Tres veces Pino había mandado tal recado, cuando Marta estaba junto a Daniel. Aquélla fue la última vez. Daniel huía de ella.

– Pequeña, hay que ser prudentes… Cloc, cloc, cloc, ¡perdón…!, hijita, ¿qué sacamos de disgustar a la buena de Pino?

Daniel tenía miedo de Pino, que desde un tiempo a aquella parte estaba tan nerviosa. Cortaba para ella flores en el jardín. La adulaba. Le besaba la mano en cuanto tenía ocasión. De nada servía todo esto porque Pino, que como todos los isleños era sensible al ridículo, lo creía una burla y le dijo al asombrado Daniel que estaba poco dispuesta a dejarse tomar el pelo.

Marta, el día en que sus amigas exigían una contestación sobre la sinfonía de Daniel, sintió que le salía una voz débil al decir que sí. Sí, Daniel escribía la sinfonía, pero naturalmente era una cosa muy difícil que exigía mucho tiempo.

– Y de tus poemas de Alcorah ¿qué dicen tus parientes?, ¿les gustan?

– No me he atrevido a enseñárselos.

Como estaba mintiendo, a Marta le fastidió el corro de caras que la contemplaban allí, en el patio del Instituto. Por primera vez hubiera querido estar sola, lejos de ellas. Sus amigas conocían las leyendas, las juzgaban con imparcialidad. Opinaban que no eran buenas aún, pero prometían mucho. Marta debía enseñarlas.

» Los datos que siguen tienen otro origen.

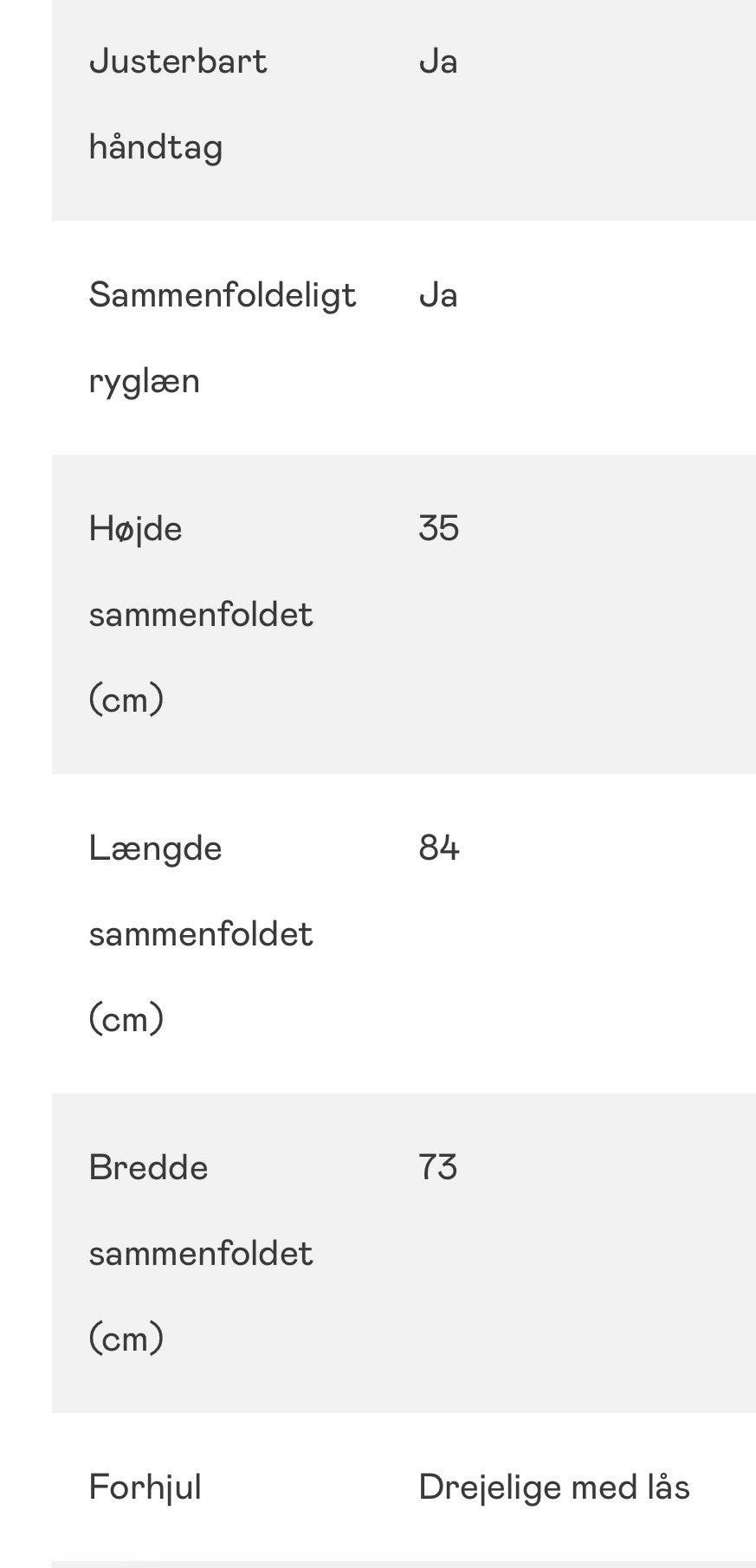Select 'sammenfoldet' under the Højde label
Screen dimensions: 756x1568
click(x=201, y=614)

Era muy fastidioso. Sus amigas le habían reprochado siempre tomar demasiado en serio aquel afán literario y no ocuparse de las cosas de la vida, como decían ellas. Pero en el momento de llegar aquellos peninsulares artistas, para las "niñas" resultaban un orgullo las habilidades de Marta.

De todas las amigas, Marta prefería a una. Todas la preferían: se llamaba Anita, y era la cordura en persona. Ella a su vez se preocupaba por todas y un día llevó a Marta aparte.

– Mira, yo he pensado que tus parientes se deben preocupar ahora por ti, en muchas cosas. Mi madre dice que tu hermano no se ocupa mucho y que tu cuñada no es gran cosa la pobre…

Marta dijo, muy agitada:

– Pero si se preocupan mucho. Quieren saberlo todo de mí. Me quieren mucho. Ya se han dado cuenta de que Pino y José no son simpáticos y quieren llevarme con ellos cuando vuelvan a Madrid…

Anita quedó pensativa.

– No te hace falta que te lleven a Madrid. ¿No te daría pena dejar la isla? Lo que tú debías hacer es buscar un buen chico y casarte. Tú no eres fea, ¿sabes? Sixto, el hermano de María, dice que le gustas… Ahora va a venir con permiso del frente porque lo han herido… Tus parientes te pueden ayudar para eso, ya que tu hermano no te saca nunca a ningún lado y además dice mi padre, no sé por qué, que se llevará un disgusto cuando te cases.

Marta se encogió de hombros. Explicó vagamente que Hones también le había dicho que tenía que buscar un novio… Pero inmediatamente se sintió triste, porque no era esto lo que esperaba ella de los parientes.

Cuando pensaba en la manera como Matilde le había rechazado, hasta tenía ganas de llorar. Nunca se lo diría a sus amigas. Había ido detrás de Matilde como un perrillo, en todas ocasiones le había insinuado sus grandes deseos de que hablaran las dos de Literatura, y su tía siempre había encontrado el medio de escabullirse.

Un día, cuando Matilde, como siempre, tomaba el sol en el jardín, la abordó.

– Yo quería enseñarte lo que escribo…

– ¿Por qué no vas a tu profesor?

– Creo más en ti porque has escrito también -la miró y continuó muy de prisa-: además, tú estás equivocada conmigo, crees que soy feliz y me desprecias. Crees que soy una tonta metida en esta finca sin enterarme de la vulgaridad de Pino y de José…

– No sabes lo que dices. Me parece de mal gusto hablar mal de tus hermanos.

– Sí… pero, ¿no quieres leer lo mío?

– No.

Matilde, detrás de las gafas negras que se ponía para el sol, vio la cara de Marta llena de desencanto. No se compadeció. Aquella niña la irritaba.